What to do: Arrange the lines of the material below into a numbered list, omitting any blank lines and leaving the pictures out.

Records:
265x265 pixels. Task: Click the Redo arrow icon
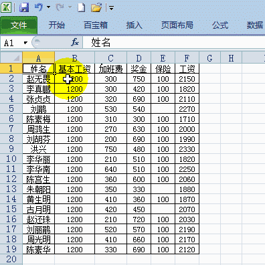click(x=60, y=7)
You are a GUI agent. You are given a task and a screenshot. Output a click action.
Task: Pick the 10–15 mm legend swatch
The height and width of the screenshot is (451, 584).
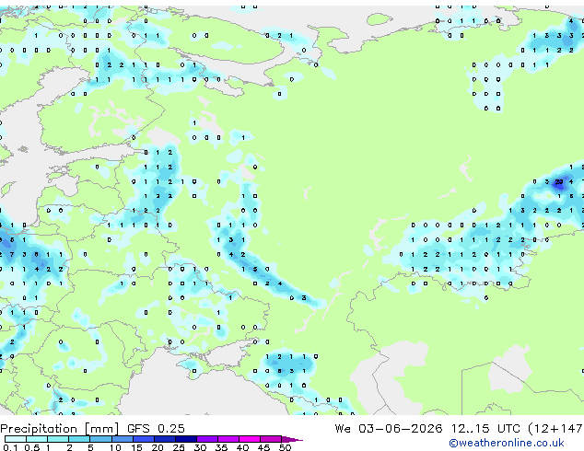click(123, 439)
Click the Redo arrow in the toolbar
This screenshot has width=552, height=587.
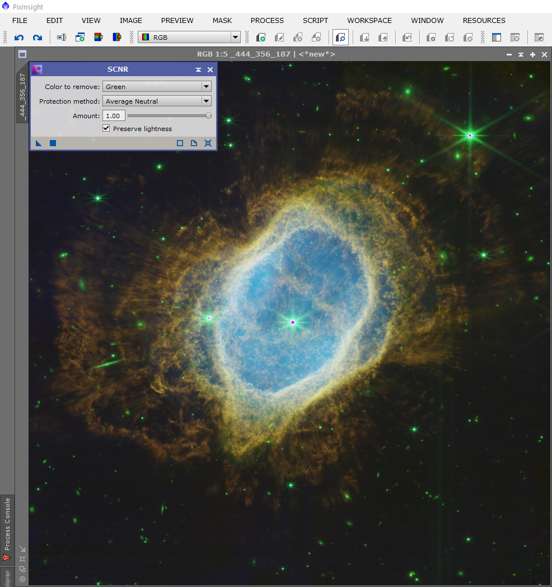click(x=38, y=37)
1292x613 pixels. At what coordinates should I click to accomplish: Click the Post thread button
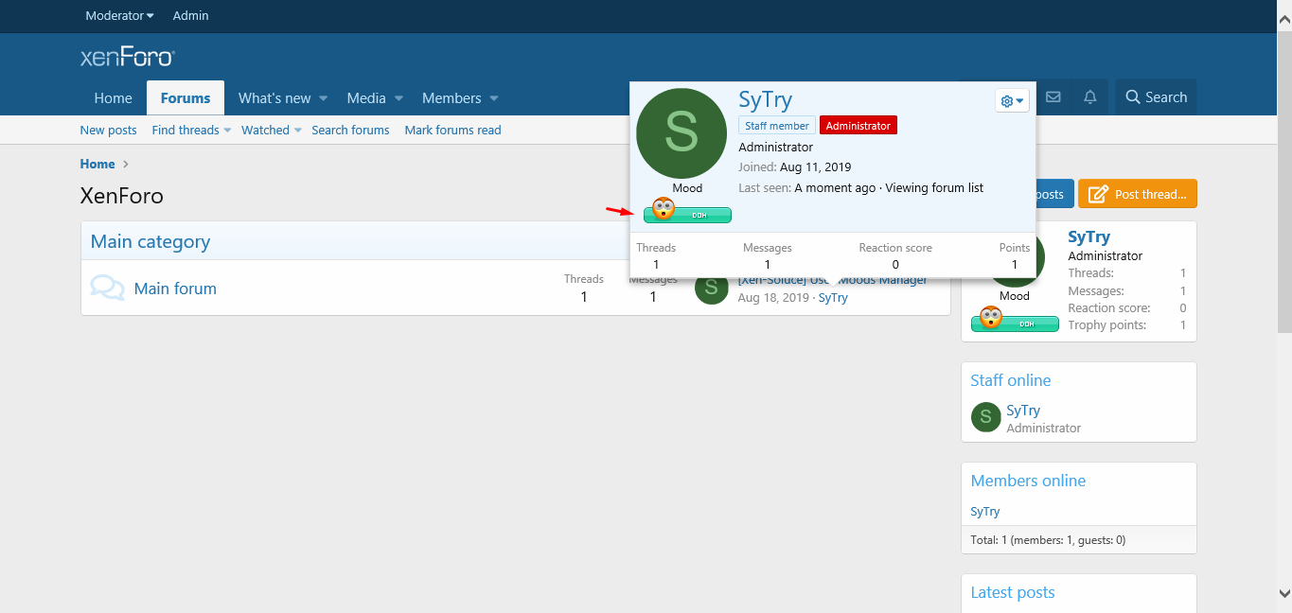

Task result:
1. 265x265 pixels. Task: Click the Redo arrow icon
2. click(x=60, y=7)
3. You are a GUI agent. You are given a task and a screenshot. Output a click action.
4. Task: Pick the 10–15 mm legend swatch
5. The height and width of the screenshot is (451, 584).
6. click(123, 439)
7. Click the Redo arrow in the toolbar
8. This screenshot has width=552, height=587.
9. click(x=38, y=37)
10. 1292x613 pixels. At what coordinates should I click to accomplish: Click the Post thread button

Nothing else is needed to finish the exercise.